From the readings, I was able to determine that not only did the engine have acceptable compression but that the valves were opening at the correct time. Also, the spark plug was firing at the appropriate time, so we probably didn’t have an exhaust restriction. The engine was breathing and firing when it should, and there was no way that an improperly installed timing belt could be to blame. Next, we installed a new spark plug into cylinder No. 5 and regrabbed a picture of the ignition primary. I could have moved into fuel system testing, but I knew, based on the condition of the plug that we had pulled from the engine, that it would not run well regardless. I hoped that a fresh No. 5 plug would indicate if our mixture was rich or lean.
Primary ignition on the new plug showed good on the Kv meter – it tried to fire, then fired but burned out early. We were definitely dealing with a fueling issue; we were running out of fuel. With two indicators showing a lean condition, I externally added fuel and the engine would rev to higher rpms. I just needed to find out if we had a fuel-flow issue or a fuel-pressure issue. Access to check fuel pressure and flow is difficult on this engine, so I opted to measure coil current and pump current. The results indicated that the pump was running normally and the injector pintle was opening and closing.
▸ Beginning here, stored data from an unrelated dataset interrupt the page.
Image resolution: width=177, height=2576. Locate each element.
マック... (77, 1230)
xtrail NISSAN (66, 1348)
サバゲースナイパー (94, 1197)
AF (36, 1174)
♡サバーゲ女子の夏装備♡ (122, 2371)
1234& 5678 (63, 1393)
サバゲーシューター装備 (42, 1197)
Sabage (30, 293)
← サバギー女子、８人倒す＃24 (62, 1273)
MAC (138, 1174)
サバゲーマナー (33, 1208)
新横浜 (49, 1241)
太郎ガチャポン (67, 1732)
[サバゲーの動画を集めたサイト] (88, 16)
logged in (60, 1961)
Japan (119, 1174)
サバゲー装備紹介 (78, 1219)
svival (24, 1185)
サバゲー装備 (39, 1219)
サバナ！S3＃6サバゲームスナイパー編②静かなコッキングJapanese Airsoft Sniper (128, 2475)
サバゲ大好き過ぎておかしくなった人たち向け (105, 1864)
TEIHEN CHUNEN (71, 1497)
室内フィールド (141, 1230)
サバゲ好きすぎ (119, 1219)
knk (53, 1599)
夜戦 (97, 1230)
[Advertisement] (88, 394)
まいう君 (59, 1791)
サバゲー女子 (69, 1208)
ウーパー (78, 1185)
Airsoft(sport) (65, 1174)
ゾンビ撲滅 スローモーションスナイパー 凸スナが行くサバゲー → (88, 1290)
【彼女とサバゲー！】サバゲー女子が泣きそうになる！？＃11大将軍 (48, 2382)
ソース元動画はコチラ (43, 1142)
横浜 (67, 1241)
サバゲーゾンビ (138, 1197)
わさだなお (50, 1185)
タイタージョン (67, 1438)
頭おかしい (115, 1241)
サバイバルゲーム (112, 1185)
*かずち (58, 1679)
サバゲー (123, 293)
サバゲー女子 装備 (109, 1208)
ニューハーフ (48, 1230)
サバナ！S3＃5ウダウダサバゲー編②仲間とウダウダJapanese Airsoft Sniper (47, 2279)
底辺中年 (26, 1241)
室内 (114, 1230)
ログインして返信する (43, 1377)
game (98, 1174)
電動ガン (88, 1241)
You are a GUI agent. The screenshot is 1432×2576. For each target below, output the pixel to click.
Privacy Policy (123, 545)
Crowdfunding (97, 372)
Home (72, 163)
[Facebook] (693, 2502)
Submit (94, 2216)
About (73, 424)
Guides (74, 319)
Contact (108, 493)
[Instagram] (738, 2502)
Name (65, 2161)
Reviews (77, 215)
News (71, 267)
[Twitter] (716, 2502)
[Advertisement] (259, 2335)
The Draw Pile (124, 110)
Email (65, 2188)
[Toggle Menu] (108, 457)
The fuel-filter banjo fitting is the best place to grab fuel pressure, but it required pulling the battery to gain access. Surprisingly, we had good fuel pressure and an acceptable rate of flow from the fuel pump – at least up to the output side of the fuel filter. Fuel pressure would bleed off to varying levels with the pump off (after cranking).
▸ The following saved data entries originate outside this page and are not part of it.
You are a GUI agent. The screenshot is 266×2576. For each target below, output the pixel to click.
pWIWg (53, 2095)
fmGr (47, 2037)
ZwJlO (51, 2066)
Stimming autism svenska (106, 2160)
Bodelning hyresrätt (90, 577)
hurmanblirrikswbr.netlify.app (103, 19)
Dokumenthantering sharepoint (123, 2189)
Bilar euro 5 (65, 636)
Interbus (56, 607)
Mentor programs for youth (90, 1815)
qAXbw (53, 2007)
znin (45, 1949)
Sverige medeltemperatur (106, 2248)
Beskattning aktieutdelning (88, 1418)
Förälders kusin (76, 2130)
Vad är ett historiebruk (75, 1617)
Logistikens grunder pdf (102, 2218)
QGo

Using a set of laboratory test tubes, we grabbed fuel samples at different stages of pumping out the fuel tank and included two examples of “fresh” gasoline to serve as the control portion of our experiment.
While taking a flow sample, we noticed that the color was not quite right. It smelled like fuel, but looked 10 years old. Mixing with water proved the fuel had no ethanol in it, so it probably was old. After about five gallons of pumping, we started to get clear, clean-looking fuel. It still didn’t emulsify water well, so we pumped the tank dry, added five gallons of new fuel and the car still would not achieve any appreciable rpm over idle.
At that point, I determined there must be a blockage at the injectors themselves. We removed the intake plenum and pulled the fuel rail. We found a sludgy, reddish brown substance blocking all the injector intake ports, each injector to a different degree. We cleaned out the fuel rail, the line down to the fuel filter and replaced the fuel filter and the other five spark plugs, and normal engine operation resumed.
I know now that the engine couldn’t combust completely because the original spark plugs were wet due to the fuel mix being so lean. The injectors were dribbling out fuel, not spraying fuel. Over time, the incomplete combustions snuffed out the plug’s ability to ignite, and it stayed wet.
We never identified the source of the contaminant. The vehicle’s owner played coy when we asked about what he was using for fuel or fuel additives, and he also didn’t seem eager to blame the last gas station where he filled up. My suspicion was that the young driver found five gallons of old gasoline in the family shed and figured, “What could it hurt?”
An extreme case of fuel contamination had plugged up the injectors.
The difficulty in these types of jobs is getting paid. With three hours of perceived testing time spent, we did eclipse our expected one-hour time. I say “perceived” because some of the testing time was disassembly time. If we hadn’t pulled the battery to access the fuel filter or pulled the intake to access the fuel rail, our diagnosis could have been completed much faster.
The key is showing the customer testing results, explaining how much additional time is needed and why. Aside from the professional aspect of keeping the customer informed, it makes them feel involved. This creates a sense of value for the money they’re spending.